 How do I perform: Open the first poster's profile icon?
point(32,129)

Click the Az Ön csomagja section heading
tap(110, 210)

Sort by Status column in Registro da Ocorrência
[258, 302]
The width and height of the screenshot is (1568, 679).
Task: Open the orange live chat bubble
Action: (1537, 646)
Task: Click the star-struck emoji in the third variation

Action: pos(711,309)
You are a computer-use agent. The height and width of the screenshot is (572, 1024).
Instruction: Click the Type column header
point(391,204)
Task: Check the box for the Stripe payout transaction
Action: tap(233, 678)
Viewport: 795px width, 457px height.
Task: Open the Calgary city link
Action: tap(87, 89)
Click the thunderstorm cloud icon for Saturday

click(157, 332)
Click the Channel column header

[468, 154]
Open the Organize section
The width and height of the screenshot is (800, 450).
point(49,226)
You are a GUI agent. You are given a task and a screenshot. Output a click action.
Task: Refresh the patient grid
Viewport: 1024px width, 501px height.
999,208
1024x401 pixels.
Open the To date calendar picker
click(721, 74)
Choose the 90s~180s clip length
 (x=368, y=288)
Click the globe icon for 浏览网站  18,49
========================================================================
* What is being asked:
Copy only the stretch running from the line containing "1024x401 pixels." to the final line of the entries, both ends included, exactly as it stands.

* Answer to this exercise:
1024x401 pixels.
Open the To date calendar picker
click(721, 74)
Choose the 90s~180s clip length
 (x=368, y=288)
Click the globe icon for 浏览网站  18,49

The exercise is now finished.